You can also define the above options (aside from --pub-rec) in the config file if you choose.

esgupdate

The esgupdate command checks to see if the dataset being published is already in our database. If it is, it uses the metadata produced by the other commands to update the record. The output is the published data along with a success message upon success.

Usage

esgupdate is used with the follwing syntax:

esgupdate --pub-rec <JSON file>

where <JSON file> is the output of the esgpidcitepub command.

Additional command line options are as follows:

usage: esgupdate [-h] [--index-node INDEX_NODE] [--certificate CERT] --pub-rec JSON_DATA [--ini CFG]

Publish data sets to ESGF databases.

optional arguments:
    -h, --help            show this help message and exit
    --index-node INDEX_NODE
                          Specify index node.
    --certificate CERT, -c CERT
                          Use the following certificate file in .pem form for publishing (use a myproxy login to generate).
    --pub-rec JSON_DATA   JSON file output from esgpidcitepub or esgmkpubrec.
    --ini CFG, -i CFG     Path to config file.

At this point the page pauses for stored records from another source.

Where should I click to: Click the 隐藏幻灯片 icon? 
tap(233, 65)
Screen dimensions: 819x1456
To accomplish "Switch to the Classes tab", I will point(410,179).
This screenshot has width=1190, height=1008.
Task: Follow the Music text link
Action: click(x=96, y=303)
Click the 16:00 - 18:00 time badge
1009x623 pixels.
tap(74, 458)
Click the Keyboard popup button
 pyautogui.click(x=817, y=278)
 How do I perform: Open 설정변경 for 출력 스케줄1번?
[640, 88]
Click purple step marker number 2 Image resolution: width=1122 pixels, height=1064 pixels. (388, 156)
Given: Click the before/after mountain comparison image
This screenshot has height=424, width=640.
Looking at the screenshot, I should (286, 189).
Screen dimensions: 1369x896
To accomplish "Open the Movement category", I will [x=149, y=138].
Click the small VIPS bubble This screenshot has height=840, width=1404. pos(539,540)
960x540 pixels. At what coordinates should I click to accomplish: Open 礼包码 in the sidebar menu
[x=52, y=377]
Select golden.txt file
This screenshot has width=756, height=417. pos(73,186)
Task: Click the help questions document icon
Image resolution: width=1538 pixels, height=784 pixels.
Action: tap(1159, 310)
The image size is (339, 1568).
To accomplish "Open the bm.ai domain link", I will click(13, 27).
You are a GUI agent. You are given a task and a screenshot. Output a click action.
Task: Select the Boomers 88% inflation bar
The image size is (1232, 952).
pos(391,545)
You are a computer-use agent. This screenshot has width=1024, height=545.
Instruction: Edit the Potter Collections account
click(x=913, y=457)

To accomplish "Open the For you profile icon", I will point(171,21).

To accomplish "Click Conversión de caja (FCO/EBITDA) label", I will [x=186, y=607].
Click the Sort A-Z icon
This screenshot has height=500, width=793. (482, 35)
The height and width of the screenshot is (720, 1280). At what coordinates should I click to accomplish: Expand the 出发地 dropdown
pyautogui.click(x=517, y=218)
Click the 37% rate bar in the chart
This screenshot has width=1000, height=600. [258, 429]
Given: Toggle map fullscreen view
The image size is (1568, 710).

You can also define most of these options in the config file if you choose.

esgindexpub

The esgindexpub command publishes the data record using the metadata produced by the other commands to the index_node defined in the config file. The output of this command will display published data along with a success message upon success.

Usage

esgindexpub is used with the following syntax:

esgindexpub --pub-rec <JSON file>

where <JSON file> is the output of the esgpidcitepub command.

You can also use the other command line options to configure some variables outside of the config file (or to define where to find the config file):

usage: esgindexpub [-h] [--index-node INDEX_NODE] [--certificate CERT] --pub-rec JSON_DATA [--ini CFG]

Publish data sets to ESGF databases.

optional arguments:
    -h, --help            show this help message and exit
    --index-node INDEX_NODE
                          Specify index node.
    --certificate CERT, -c CERT
                          Use the following certificate file in .pem form for publishing (use a myproxy login to generate).
    --pub-rec JSON_DATA   JSON file output from esgpidcitepub or esgmkpubrec.
    --ini CFG, -i CFG     Path to config file.

Use the command line option -h to see the message above.

Contributing

Please document your pull requests so we can understand how to test your changes. We don’t want changes to affect publishing of ongoing projects.

Updates to this document

Please install the Sphinx package. Also you will need to pip install sphinx-glpi-theme in your environment.

Esgcet is a package of publisher commands for publishing to the ESGF search database.